Now it’s true that many of us have politically conservative views, but despite the left’s and the media’s attempts to paint that as racist, it is a total canard. Conservatives just do not approve of the progressive agenda that is viewed as detrimental to the entire country, including minorities. Conservatives do not approve of creating a new problem to solve an old one. They frown upon Affirmative Action because it only serves to create disincentive for those whom it is trying to help. Is that racist?
So here’s another question: Is The New York Times racist? You might say that is a ludicrous question. After all, The Times is the bible of liberalism! They have even introduced the theme of 1619, which posits that America has its racist beginnings at that time, when slavery in this country got its start. How can such a liberal establishment be accused of racism?
Michael Gerson was a speechwriter for President George W. Bush. One of Gerson’s more famous phrases that he coined is “the soft bigotry of low expectations.” That is to say, if we treat a particular ethnic group as though they are not able to make it without a lot of help, that itself is racist. Many of the liberal programs created to help minorities are predicated on precisely those low expectations. The message is: You are too incapable to advance without our programs. To my mind, that is clearly soft – or maybe even hard – racism.
Without getting into statistics to see how many minority people are employed by The Times in senior positions, their soft racism can be detected by, of all places, their crossword puzzle.
Last week, The Times proclaimed on their crossword puzzle page: “Every daily crossword this week, Monday to Saturday, is made by an African-American contributor.” It struck me: Why are they singling out any ethnic group for special treatment?
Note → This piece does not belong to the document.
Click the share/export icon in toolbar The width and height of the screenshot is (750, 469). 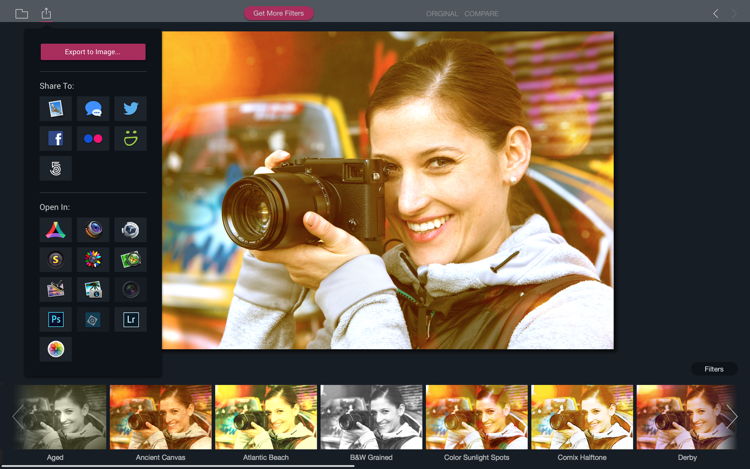[46, 14]
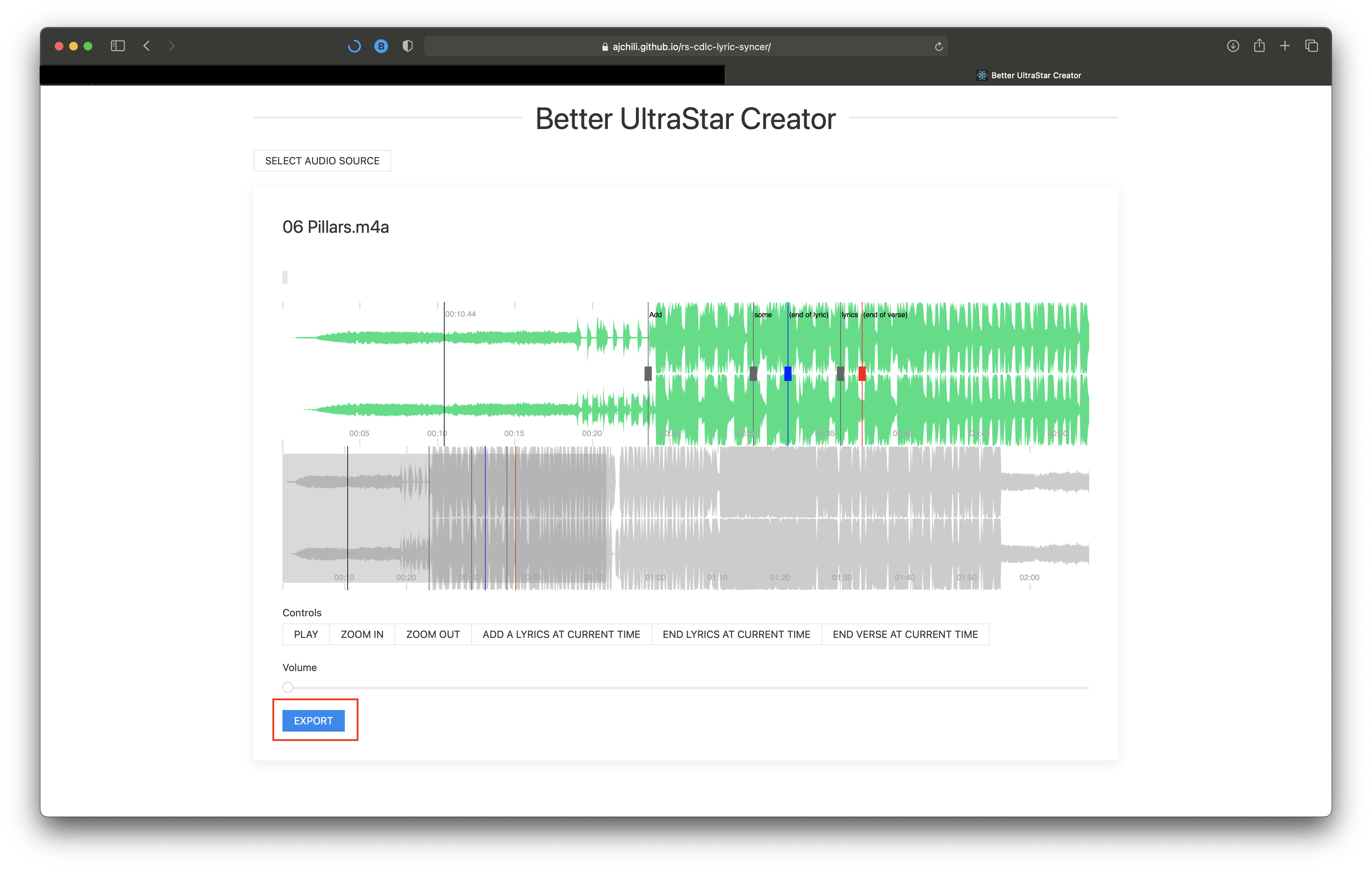The height and width of the screenshot is (870, 1372).
Task: Click the browser back arrow
Action: point(146,46)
Aren’t we all Americans? Will they have special puzzle weeks for say, Asian Americans? For Italian Americans… for Jewish Americans? Do African Americans need a little help because otherwise they won’t cut the grade as puzzlers for The Times? That is a very disturbing attitude.
Everybody is quick to point to racism. The accusation has almost been rendered meaningless. But where it exists, it is truly a scourge. Yet when it comes to the most ancient and virulent form of hatred, anti-Semitism, everyone runs from calling it out.
Did you ever notice how politicians can say or Tweet the most horrible words and graphics about Jews and Israel, whether locally or nationally, and it is always preceded by “alleged”? His/her words are “allegedly anti-Semitic”? Louis Farrakhan calls Jews “termites,” yet I do not see him publicly condemned. He is allowed to flourish, and I believe he still has his Twitter account. Inexplicably, it is not considered hate speech.
How often have you heard Hamas in the news and it is followed by “which some countries consider terrorist”? Here is an organization that rose to power by blowing up innocent Jewish men, women, and children, and by sending missiles into Israel’s population centers, yet not everyone agrees it is a terrorist organization. In fact, the ICC (International Criminal Court) is now taking up charges of war crimes against Israel for responding to those attacks years ago. The theater of the absurd! The world has no shame when it comes to the racism of anti-Semitism.
Much of this double standard is because the term “racism” has political capital. It is a convenient way of virtue signaling that the accuser is a wholesome caring person while the accused is a vile hater. Unfortunately, referring to Jew-hatred as racism has not become politically advantageous. We have not made it to the protected species list. Right now, we are still on the “alleged” list.
The nechamah that we have is that despite our unfair treatment in the press and elsewhere, we move on. We rightfully complain, but we don’t sulk. We continue to surge forward as we maintain our compassion for all others. That is thanks to our Torah.
Rabbi Yoel Schonfeld is the Rabbi of the Young Israel of Kew Gardens Hills, Vice President of the Coalition for Jewish Values, former President of the Vaad Harabonim of Queens, and the Rabbinic Consultant for the Queens Jewish Link.